XIII. Delays and Blunders
One of the president’s first official acts was to appoint Crawford, Forsyth and Roman as commissioners “to negotiate friendly relations” with the United States. They were men of different political affiliations, one being a Douglas Democrat, one a Whig and the other a lukewarm secessionist. All were conservative and shared fully in the president’s desire for peace on any honorable terms.
But while trying to secure peace, Mr. Davis was not insensible to the necessity of an army, and on this point the first difference arose between him and Congress. Beyond the small and inefficient militia maintained by the different states, there was neither army nor guns, and ammunition with which to equip one. He therefore urged Congress to provide for the purchase of large quantities of warlike material, but that body, infatuated with the idea that there would be no war, proceeded to debate whether it were advisable to add anything to the stock owned by the states, which at that time was insufficient to arm one-thirtieth of the population subject to military duty.

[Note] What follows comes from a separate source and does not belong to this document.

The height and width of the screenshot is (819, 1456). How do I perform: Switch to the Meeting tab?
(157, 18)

Mr. Toombs once assured the writer that after the loss of valuable time it was decided to send an agent abroad, it was proposed to purchase but eight thousand Enfield rifles and that it was with the utmost difficulty that he prevailed upon the government to increase the order to ten thousand.
From this circumstance the extent of the infatuation may be inferred. The peace delusions of Congress seem to have been fully shared by the secretary of the treasury.

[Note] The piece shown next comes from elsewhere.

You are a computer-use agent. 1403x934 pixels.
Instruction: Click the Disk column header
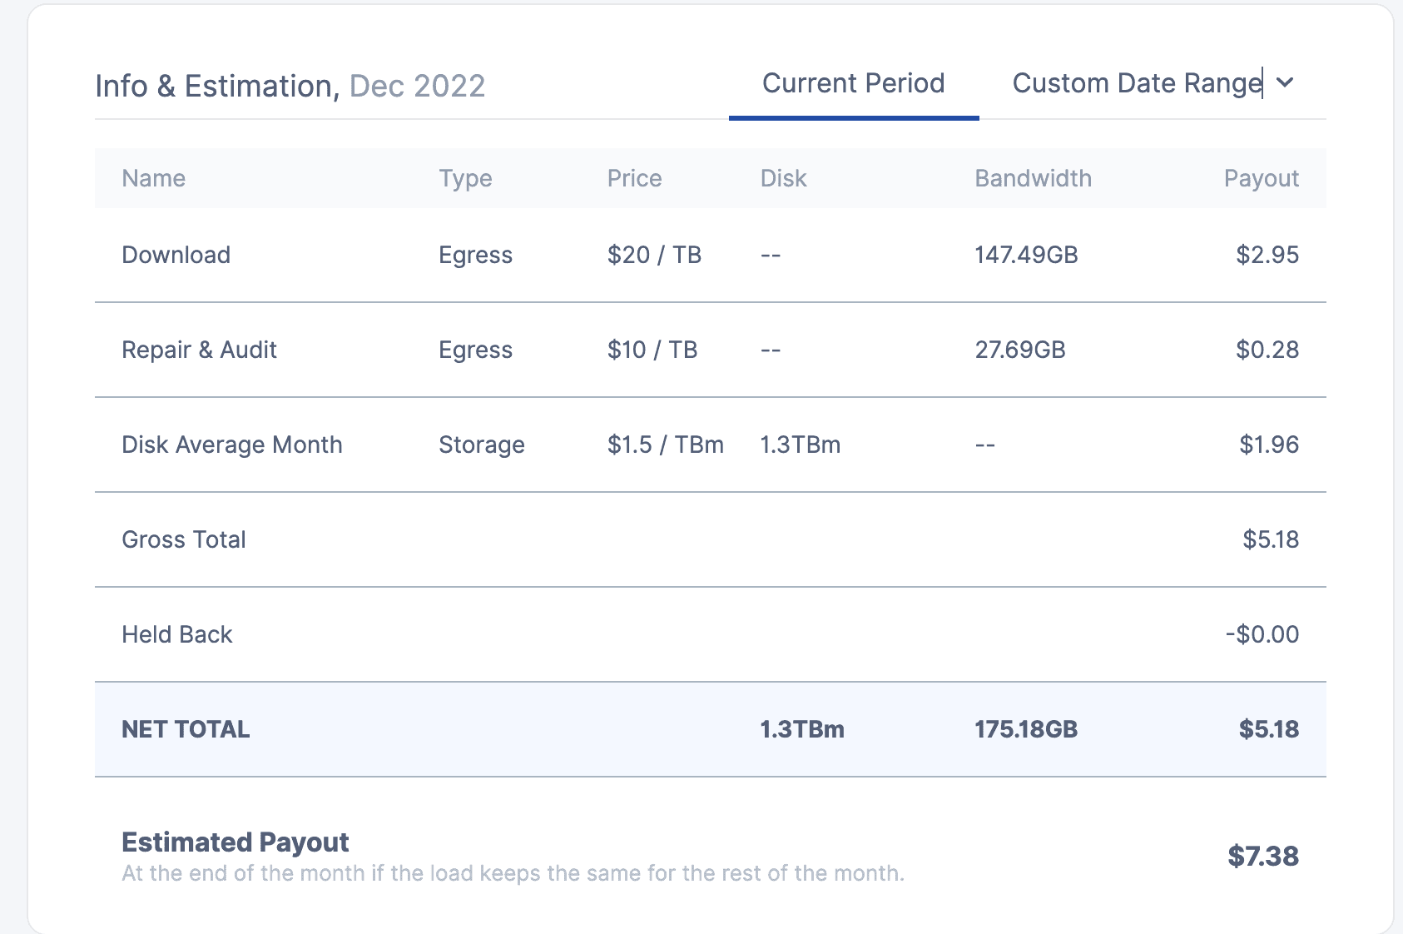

At the time of the inauguration of the Confederate government and for months thereafter, merchants and banks of the South held quantities of gold, silver and foreign exchange which they were anxious to sell at very nearly par for government securities, and yet this opportunity was neglected. But as grave as that blunder was, it was, nevertheless, insignificant when compared to another. There were then in the South about three million bales of cotton which the owners would have sold for ten cents a pound in Confederate money.
The president accordingly suggested to Mr. Memminger that the government buy this cotton, immediately ship it to Europe and there store it to await developments. His theory was that if war should come, it must be a long one and that in less than two years this cotton would be worth from seventy to eighty cents a pound, which would then give the government assets, convertible at any time into gold, of at least a billion dollars. The plan was sound and feasible, for a blockade did not become seriously effective until more than a year after the beginning of war, and we know the price of cotton went even beyond Mr. Davis’ figures. The secretary, however, engrossed in the puerile plans of fiat money, which the history of almost any revolution, from the days of Adam, should have proved a warning, turned a deaf ear to this suggestion which at once combined profound statesmanship and admirable financial sagacity, and the matter came to naught.